▸ **Istruzioni del compito**:
Per favore, indica se ciascuna affermazione concorda con il testo sugli agriturismi riportato qui sotto, rispondendo sì o no e citando alla lettera le parole del testo che lo stabiliscono.
1. Tra il 2011 e il 2021 le cessazioni hanno superato le attivazioni.
2. Nel 2021 le aziende agrituristiche che hanno cessato l’attività sono state 818.
3. Tra le imprese attive, le più longeve si trovano nelle Isole.

▸ **Estratto del documento**:
■ ■ ■
Vincenti le strutture con un maggiore numero di servizi offerti – Tra il 2011 e il 2021 le attivazioni sono state 18.547 contro 13.270 cessazioni, con un saldo positivo di oltre 5.200 strutture. Sul territorio le attivazioni variano tra l’1,8 per cento del Sud e l’8,4 per cento delle Isole, le cessazioni tra lo 0,8 per cento delle Isole e il 4,1 per cento del Centro. Il rischio di cessazione dipende anche dalla capacità del conduttore di intercettare e adeguare l’offerta di servizi alla domanda. Oltre all’alloggio, alla ristorazione e alla degustazione, che rappresentano l’offerta base, sono state rilevate altre sette tipologie di servizi (escursionismo, equitazione, fattorie didattiche, mountain bike, osservazioni naturalistiche, sport, trekking). Queste attività, che sono le più diffuse nel mondo delle aziende agrituristiche italiane, sono per molti versi connesse alle peculiarità geografiche e alle tradizioni delle diverse località che ospitano le strutture e, al contempo, ne connotano sia la specificità economico-commerciale che quella socio-culturale. Delle 13.270 aziende agrituristiche cessate negli ultimi 11 anni, circa il 25 per cento aveva una bassa offerta economico-commerciale (nessuno o un solo servizio), oltre il 90 per cento non offriva alloggio, ristorazione e degustazione e poco più dell’80 per cento offriva non più di 3 servizi (offerta medio-bassa). Nel 2021 le aziende agrituristiche che hanno cessato l’attività sono 818 (1.385 nel 2020). Il 91,3 per cento di queste strutture non offriva alloggio, ristorazione e degustazione. La permanenza media sul mercato è di 14 anni e varia tra i 12 anni nel Sud e i 16 nel Nord-est. Le imprese attive nel 2021 hanno una vita media di poco inferiore a 11 anni. Le aziende più longeve sono quelle nel Nord-est, con 12 anni, quelle meno longeve sono invece localizzate nelle Isole, con una vita media di 9 anni.
■ ■ ■
▸ **Dati forniti**:

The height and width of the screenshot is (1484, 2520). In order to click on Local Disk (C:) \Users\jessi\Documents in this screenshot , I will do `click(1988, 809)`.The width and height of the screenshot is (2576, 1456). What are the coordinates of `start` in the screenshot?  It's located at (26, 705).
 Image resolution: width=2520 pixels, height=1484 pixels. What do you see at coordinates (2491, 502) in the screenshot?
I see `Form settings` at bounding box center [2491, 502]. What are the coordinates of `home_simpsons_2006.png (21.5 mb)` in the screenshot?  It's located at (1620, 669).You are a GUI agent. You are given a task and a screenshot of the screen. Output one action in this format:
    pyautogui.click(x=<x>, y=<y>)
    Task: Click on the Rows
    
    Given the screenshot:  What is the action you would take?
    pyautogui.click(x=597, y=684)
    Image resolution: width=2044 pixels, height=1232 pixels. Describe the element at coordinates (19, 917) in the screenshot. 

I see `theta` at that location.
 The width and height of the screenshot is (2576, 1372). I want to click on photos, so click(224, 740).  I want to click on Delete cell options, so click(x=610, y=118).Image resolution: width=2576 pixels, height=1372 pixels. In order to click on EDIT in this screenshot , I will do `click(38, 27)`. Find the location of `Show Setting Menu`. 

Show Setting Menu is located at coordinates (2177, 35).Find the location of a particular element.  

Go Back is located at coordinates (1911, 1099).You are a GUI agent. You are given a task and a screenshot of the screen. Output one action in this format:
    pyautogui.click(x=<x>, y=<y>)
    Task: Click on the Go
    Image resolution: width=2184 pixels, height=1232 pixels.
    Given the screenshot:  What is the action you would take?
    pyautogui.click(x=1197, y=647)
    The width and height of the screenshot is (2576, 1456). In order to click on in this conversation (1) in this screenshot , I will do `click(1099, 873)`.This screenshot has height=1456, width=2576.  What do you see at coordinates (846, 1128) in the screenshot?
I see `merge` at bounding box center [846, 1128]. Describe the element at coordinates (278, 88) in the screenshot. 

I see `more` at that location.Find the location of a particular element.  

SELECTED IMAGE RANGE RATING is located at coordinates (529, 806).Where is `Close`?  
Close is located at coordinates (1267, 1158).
■ ■ ■
▸ **Risposta al compito**:
1. No: «Tra il 2011 e il 2021 le attivazioni sono state 18.547 contro 13.270 cessazioni»
2. Sì: «Nel 2021 le aziende agrituristiche che hanno cessato l’attività sono 818»
3. No: «Le aziende più longeve sono quelle nel Nord-est, con 12 anni, quelle meno longeve sono invece localizzate nelle Isole»